(DATA PROVIDED)

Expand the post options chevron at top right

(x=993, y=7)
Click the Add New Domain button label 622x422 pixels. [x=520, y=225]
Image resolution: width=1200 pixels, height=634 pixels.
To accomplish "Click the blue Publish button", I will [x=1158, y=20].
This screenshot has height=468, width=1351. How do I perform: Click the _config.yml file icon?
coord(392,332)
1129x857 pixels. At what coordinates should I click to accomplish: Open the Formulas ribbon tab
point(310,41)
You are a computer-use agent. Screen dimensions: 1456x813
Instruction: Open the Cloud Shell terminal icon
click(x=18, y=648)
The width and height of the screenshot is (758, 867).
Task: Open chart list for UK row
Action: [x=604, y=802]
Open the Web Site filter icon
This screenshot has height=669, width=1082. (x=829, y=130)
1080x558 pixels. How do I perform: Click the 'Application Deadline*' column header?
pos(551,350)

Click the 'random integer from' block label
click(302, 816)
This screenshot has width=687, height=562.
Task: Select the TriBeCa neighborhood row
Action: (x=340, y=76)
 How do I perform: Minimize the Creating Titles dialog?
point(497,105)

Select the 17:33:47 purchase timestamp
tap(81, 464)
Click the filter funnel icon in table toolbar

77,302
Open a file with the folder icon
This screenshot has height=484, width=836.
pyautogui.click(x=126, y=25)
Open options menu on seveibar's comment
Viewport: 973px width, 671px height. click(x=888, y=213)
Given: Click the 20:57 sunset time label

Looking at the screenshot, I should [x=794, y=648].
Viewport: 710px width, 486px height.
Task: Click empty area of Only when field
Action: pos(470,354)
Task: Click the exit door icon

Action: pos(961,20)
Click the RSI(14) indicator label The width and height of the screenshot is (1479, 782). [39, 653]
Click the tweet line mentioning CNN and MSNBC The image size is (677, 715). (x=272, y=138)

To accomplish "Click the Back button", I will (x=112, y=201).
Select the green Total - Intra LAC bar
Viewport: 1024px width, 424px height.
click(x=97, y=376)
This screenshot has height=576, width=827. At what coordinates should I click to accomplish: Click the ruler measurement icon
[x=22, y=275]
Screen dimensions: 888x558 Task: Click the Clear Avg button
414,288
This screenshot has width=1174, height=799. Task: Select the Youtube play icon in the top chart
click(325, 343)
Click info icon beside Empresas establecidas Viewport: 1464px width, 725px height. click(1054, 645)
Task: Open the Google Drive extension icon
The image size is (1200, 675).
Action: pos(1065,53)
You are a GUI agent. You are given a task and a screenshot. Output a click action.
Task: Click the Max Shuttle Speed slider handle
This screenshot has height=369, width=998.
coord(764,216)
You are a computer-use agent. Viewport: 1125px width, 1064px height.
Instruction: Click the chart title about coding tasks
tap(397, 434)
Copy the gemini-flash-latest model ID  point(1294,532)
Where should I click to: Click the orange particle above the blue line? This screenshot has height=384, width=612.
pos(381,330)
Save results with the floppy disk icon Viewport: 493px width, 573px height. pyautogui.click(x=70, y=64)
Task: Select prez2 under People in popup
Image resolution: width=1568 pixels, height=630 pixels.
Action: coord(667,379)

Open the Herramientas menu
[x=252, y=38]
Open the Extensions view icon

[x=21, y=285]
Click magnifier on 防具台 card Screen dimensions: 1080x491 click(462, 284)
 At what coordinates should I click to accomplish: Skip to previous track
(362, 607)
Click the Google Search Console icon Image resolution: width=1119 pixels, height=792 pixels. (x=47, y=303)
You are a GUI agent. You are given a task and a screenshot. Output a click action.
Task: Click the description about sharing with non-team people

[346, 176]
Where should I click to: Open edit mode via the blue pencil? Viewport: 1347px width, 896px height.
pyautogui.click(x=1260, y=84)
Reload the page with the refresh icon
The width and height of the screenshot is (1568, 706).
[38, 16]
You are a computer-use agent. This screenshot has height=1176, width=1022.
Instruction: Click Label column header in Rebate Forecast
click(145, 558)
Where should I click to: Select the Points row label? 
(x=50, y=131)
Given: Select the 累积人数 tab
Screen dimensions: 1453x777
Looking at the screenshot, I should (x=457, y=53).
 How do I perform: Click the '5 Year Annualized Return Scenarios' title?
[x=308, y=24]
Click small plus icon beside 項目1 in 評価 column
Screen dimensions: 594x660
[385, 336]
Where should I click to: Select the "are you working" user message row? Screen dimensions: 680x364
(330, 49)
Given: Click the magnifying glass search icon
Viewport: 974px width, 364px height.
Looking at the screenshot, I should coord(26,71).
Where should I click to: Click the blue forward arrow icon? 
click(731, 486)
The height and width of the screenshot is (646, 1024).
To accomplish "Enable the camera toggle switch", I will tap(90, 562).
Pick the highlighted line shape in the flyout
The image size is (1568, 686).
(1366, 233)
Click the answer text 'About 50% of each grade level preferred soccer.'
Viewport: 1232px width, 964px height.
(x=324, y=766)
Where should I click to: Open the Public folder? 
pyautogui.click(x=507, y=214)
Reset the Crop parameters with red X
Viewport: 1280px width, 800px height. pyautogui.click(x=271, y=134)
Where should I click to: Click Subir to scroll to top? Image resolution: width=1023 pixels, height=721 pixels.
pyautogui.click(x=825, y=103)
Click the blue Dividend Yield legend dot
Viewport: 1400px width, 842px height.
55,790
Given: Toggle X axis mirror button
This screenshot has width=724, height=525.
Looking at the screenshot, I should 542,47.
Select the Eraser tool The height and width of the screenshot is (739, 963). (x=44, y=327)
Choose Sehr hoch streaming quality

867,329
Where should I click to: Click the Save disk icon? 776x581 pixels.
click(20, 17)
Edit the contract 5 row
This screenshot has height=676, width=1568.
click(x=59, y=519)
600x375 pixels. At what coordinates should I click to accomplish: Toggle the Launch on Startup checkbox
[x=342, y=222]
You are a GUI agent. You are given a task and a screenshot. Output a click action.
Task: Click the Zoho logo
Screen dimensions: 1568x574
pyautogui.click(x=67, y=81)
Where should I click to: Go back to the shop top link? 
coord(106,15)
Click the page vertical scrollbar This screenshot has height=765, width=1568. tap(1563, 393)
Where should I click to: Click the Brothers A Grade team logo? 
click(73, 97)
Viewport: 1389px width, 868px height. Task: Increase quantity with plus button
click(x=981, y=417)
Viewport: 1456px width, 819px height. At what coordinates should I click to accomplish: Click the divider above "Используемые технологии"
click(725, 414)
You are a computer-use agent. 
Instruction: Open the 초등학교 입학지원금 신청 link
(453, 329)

(End DATA PROVIDED)

PROBLEM DETAILS:
Write each record above out again exactly as it reads.

THE ANSWER:
Expand the post options chevron at top right

(x=993, y=7)
Click the Add New Domain button label 622x422 pixels. [x=520, y=225]
Image resolution: width=1200 pixels, height=634 pixels.
To accomplish "Click the blue Publish button", I will [x=1158, y=20].
This screenshot has height=468, width=1351. How do I perform: Click the _config.yml file icon?
coord(392,332)
1129x857 pixels. At what coordinates should I click to accomplish: Open the Formulas ribbon tab
point(310,41)
You are a computer-use agent. Screen dimensions: 1456x813
Instruction: Open the Cloud Shell terminal icon
click(x=18, y=648)
The width and height of the screenshot is (758, 867).
Task: Open chart list for UK row
Action: [x=604, y=802]
Open the Web Site filter icon
This screenshot has height=669, width=1082. (x=829, y=130)
1080x558 pixels. How do I perform: Click the 'Application Deadline*' column header?
pos(551,350)

Click the 'random integer from' block label
click(302, 816)
This screenshot has width=687, height=562.
Task: Select the TriBeCa neighborhood row
Action: (x=340, y=76)
 How do I perform: Minimize the Creating Titles dialog?
point(497,105)

Select the 17:33:47 purchase timestamp
tap(81, 464)
Click the filter funnel icon in table toolbar

77,302
Open a file with the folder icon
This screenshot has height=484, width=836.
pyautogui.click(x=126, y=25)
Open options menu on seveibar's comment
Viewport: 973px width, 671px height. click(x=888, y=213)
Given: Click the 20:57 sunset time label

Looking at the screenshot, I should [x=794, y=648].
Viewport: 710px width, 486px height.
Task: Click empty area of Only when field
Action: pos(470,354)
Task: Click the exit door icon

Action: pos(961,20)
Click the RSI(14) indicator label The width and height of the screenshot is (1479, 782). [39, 653]
Click the tweet line mentioning CNN and MSNBC The image size is (677, 715). (x=272, y=138)

To accomplish "Click the Back button", I will (x=112, y=201).
Select the green Total - Intra LAC bar
Viewport: 1024px width, 424px height.
click(x=97, y=376)
This screenshot has height=576, width=827. At what coordinates should I click to accomplish: Click the ruler measurement icon
[x=22, y=275]
Screen dimensions: 888x558 Task: Click the Clear Avg button
414,288
This screenshot has width=1174, height=799. Task: Select the Youtube play icon in the top chart
click(325, 343)
Click info icon beside Empresas establecidas Viewport: 1464px width, 725px height. click(1054, 645)
Task: Open the Google Drive extension icon
The image size is (1200, 675).
Action: pos(1065,53)
You are a GUI agent. You are given a task and a screenshot. Output a click action.
Task: Click the Max Shuttle Speed slider handle
This screenshot has height=369, width=998.
coord(764,216)
You are a computer-use agent. Viewport: 1125px width, 1064px height.
Instruction: Click the chart title about coding tasks
tap(397, 434)
Copy the gemini-flash-latest model ID  point(1294,532)
Where should I click to: Click the orange particle above the blue line? This screenshot has height=384, width=612.
pos(381,330)
Save results with the floppy disk icon Viewport: 493px width, 573px height. pyautogui.click(x=70, y=64)
Task: Select prez2 under People in popup
Image resolution: width=1568 pixels, height=630 pixels.
Action: coord(667,379)

Open the Herramientas menu
[x=252, y=38]
Open the Extensions view icon

[x=21, y=285]
Click magnifier on 防具台 card Screen dimensions: 1080x491 click(462, 284)
 At what coordinates should I click to accomplish: Skip to previous track
(362, 607)
Click the Google Search Console icon Image resolution: width=1119 pixels, height=792 pixels. (x=47, y=303)
You are a GUI agent. You are given a task and a screenshot. Output a click action.
Task: Click the description about sharing with non-team people

[346, 176]
Where should I click to: Open edit mode via the blue pencil? Viewport: 1347px width, 896px height.
pyautogui.click(x=1260, y=84)
Reload the page with the refresh icon
The width and height of the screenshot is (1568, 706).
[38, 16]
You are a computer-use agent. This screenshot has height=1176, width=1022.
Instruction: Click Label column header in Rebate Forecast
click(145, 558)
Where should I click to: Select the Points row label? 
(x=50, y=131)
Given: Select the 累积人数 tab
Screen dimensions: 1453x777
Looking at the screenshot, I should (x=457, y=53).
 How do I perform: Click the '5 Year Annualized Return Scenarios' title?
[x=308, y=24]
Click small plus icon beside 項目1 in 評価 column
Screen dimensions: 594x660
[385, 336]
Where should I click to: Select the "are you working" user message row? Screen dimensions: 680x364
(330, 49)
Given: Click the magnifying glass search icon
Viewport: 974px width, 364px height.
Looking at the screenshot, I should coord(26,71).
Where should I click to: Click the blue forward arrow icon? 
click(731, 486)
The height and width of the screenshot is (646, 1024).
To accomplish "Enable the camera toggle switch", I will tap(90, 562).
Pick the highlighted line shape in the flyout
The image size is (1568, 686).
(1366, 233)
Click the answer text 'About 50% of each grade level preferred soccer.'
Viewport: 1232px width, 964px height.
(x=324, y=766)
Where should I click to: Open the Public folder? 
pyautogui.click(x=507, y=214)
Reset the Crop parameters with red X
Viewport: 1280px width, 800px height. pyautogui.click(x=271, y=134)
Where should I click to: Click Subir to scroll to top? Image resolution: width=1023 pixels, height=721 pixels.
pyautogui.click(x=825, y=103)
Click the blue Dividend Yield legend dot
Viewport: 1400px width, 842px height.
55,790
Given: Toggle X axis mirror button
This screenshot has width=724, height=525.
Looking at the screenshot, I should 542,47.
Select the Eraser tool The height and width of the screenshot is (739, 963). (x=44, y=327)
Choose Sehr hoch streaming quality

867,329
Where should I click to: Click the Save disk icon? 776x581 pixels.
click(20, 17)
Edit the contract 5 row
This screenshot has height=676, width=1568.
click(x=59, y=519)
600x375 pixels. At what coordinates should I click to accomplish: Toggle the Launch on Startup checkbox
[x=342, y=222]
You are a GUI agent. You are given a task and a screenshot. Output a click action.
Task: Click the Zoho logo
Screen dimensions: 1568x574
pyautogui.click(x=67, y=81)
Where should I click to: Go back to the shop top link? 
coord(106,15)
Click the page vertical scrollbar This screenshot has height=765, width=1568. tap(1563, 393)
Where should I click to: Click the Brothers A Grade team logo? 
click(73, 97)
Viewport: 1389px width, 868px height. Task: Increase quantity with plus button
click(x=981, y=417)
Viewport: 1456px width, 819px height. At what coordinates should I click to accomplish: Click the divider above "Используемые технологии"
click(725, 414)
You are a computer-use agent. 
Instruction: Open the 초등학교 입학지원금 신청 link
(453, 329)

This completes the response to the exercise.